Instructions to follow: Copy the entries below, renaming "GUI agent" to "interface agent" everywhere it occurs and leaving everything else unchanged.

Recorded data:
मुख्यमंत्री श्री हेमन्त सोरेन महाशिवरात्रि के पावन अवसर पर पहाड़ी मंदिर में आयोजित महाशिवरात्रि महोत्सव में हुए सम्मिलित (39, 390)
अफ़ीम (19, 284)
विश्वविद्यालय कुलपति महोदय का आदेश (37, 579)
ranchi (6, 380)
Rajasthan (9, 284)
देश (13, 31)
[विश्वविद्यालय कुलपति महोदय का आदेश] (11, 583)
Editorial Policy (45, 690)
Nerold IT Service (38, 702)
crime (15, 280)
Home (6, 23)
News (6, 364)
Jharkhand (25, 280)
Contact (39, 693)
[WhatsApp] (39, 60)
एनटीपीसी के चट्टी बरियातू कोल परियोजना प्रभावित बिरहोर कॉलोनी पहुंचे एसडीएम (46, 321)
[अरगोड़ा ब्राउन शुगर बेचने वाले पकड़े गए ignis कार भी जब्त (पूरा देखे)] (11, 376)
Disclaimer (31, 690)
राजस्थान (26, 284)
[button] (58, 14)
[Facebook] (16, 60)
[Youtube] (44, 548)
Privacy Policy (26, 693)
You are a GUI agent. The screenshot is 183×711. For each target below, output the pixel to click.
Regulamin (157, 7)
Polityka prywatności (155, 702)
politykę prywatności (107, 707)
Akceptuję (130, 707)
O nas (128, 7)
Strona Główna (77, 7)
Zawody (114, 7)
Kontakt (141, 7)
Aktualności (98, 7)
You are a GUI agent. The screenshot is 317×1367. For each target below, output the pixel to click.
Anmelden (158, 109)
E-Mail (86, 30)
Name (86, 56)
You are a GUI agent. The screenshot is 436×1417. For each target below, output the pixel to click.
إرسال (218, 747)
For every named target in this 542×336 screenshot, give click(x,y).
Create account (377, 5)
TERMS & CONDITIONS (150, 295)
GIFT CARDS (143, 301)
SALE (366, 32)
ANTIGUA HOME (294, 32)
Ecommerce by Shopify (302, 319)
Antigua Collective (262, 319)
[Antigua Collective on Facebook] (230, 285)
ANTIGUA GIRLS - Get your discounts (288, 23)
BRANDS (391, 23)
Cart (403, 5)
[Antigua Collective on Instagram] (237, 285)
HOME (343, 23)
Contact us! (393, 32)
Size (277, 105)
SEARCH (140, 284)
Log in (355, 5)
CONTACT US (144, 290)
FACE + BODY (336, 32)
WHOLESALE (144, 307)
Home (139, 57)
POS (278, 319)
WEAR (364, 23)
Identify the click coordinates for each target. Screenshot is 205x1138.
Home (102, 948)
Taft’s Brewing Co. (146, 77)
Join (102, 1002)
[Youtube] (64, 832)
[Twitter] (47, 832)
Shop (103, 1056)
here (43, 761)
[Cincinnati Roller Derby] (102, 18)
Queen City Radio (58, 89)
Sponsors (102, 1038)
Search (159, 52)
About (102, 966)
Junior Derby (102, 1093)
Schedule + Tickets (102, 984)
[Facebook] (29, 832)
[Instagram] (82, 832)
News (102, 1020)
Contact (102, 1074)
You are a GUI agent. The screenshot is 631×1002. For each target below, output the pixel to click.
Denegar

Problem solution:
मुख्यमंत्री श्री हेमन्त सोरेन महाशिवरात्रि के पावन अवसर पर पहाड़ी मंदिर में आयोजित महाशिवरात्रि महोत्सव में हुए सम्मिलित (39, 390)
अफ़ीम (19, 284)
विश्वविद्यालय कुलपति महोदय का आदेश (37, 579)
ranchi (6, 380)
Rajasthan (9, 284)
देश (13, 31)
[विश्वविद्यालय कुलपति महोदय का आदेश] (11, 583)
Editorial Policy (45, 690)
Nerold IT Service (38, 702)
crime (15, 280)
Home (6, 23)
News (6, 364)
Jharkhand (25, 280)
Contact (39, 693)
[WhatsApp] (39, 60)
एनटीपीसी के चट्टी बरियातू कोल परियोजना प्रभावित बिरहोर कॉलोनी पहुंचे एसडीएम (46, 321)
[अरगोड़ा ब्राउन शुगर बेचने वाले पकड़े गए ignis कार भी जब्त (पूरा देखे)] (11, 376)
Disclaimer (31, 690)
राजस्थान (26, 284)
[button] (58, 14)
[Facebook] (16, 60)
[Youtube] (44, 548)
Privacy Policy (26, 693)
You are a interface agent. The screenshot is 183×711. For each target below, output the pixel to click.
Regulamin (157, 7)
Polityka prywatności (155, 702)
politykę prywatności (107, 707)
Akceptuję (130, 707)
O nas (128, 7)
Strona Główna (77, 7)
Zawody (114, 7)
Kontakt (141, 7)
Aktualności (98, 7)
You are a interface agent. The screenshot is 317×1367. For each target below, output the pixel to click.
Anmelden (158, 109)
E-Mail (86, 30)
Name (86, 56)
You are a interface agent. The screenshot is 436×1417. For each target below, output the pixel to click.
إرسال (218, 747)
For every named target in this 542×336 screenshot, give click(x,y).
Create account (377, 5)
TERMS & CONDITIONS (150, 295)
GIFT CARDS (143, 301)
SALE (366, 32)
ANTIGUA HOME (294, 32)
Ecommerce by Shopify (302, 319)
Antigua Collective (262, 319)
[Antigua Collective on Facebook] (230, 285)
ANTIGUA GIRLS - Get your discounts (288, 23)
BRANDS (391, 23)
Cart (403, 5)
[Antigua Collective on Instagram] (237, 285)
HOME (343, 23)
Contact us! (393, 32)
Size (277, 105)
SEARCH (140, 284)
Log in (355, 5)
CONTACT US (144, 290)
FACE + BODY (336, 32)
WHOLESALE (144, 307)
Home (139, 57)
POS (278, 319)
WEAR (364, 23)
Identify the click coordinates for each target. Screenshot is 205x1138.
Home (102, 948)
Taft’s Brewing Co. (146, 77)
Join (102, 1002)
[Youtube] (64, 832)
[Twitter] (47, 832)
Shop (103, 1056)
here (43, 761)
[Cincinnati Roller Derby] (102, 18)
Queen City Radio (58, 89)
Sponsors (102, 1038)
Search (159, 52)
About (102, 966)
Junior Derby (102, 1093)
Schedule + Tickets (102, 984)
[Facebook] (29, 832)
[Instagram] (82, 832)
News (102, 1020)
Contact (102, 1074)
You are a interface agent. The screenshot is 631×1002. For each target below, output the pixel to click.
Denegar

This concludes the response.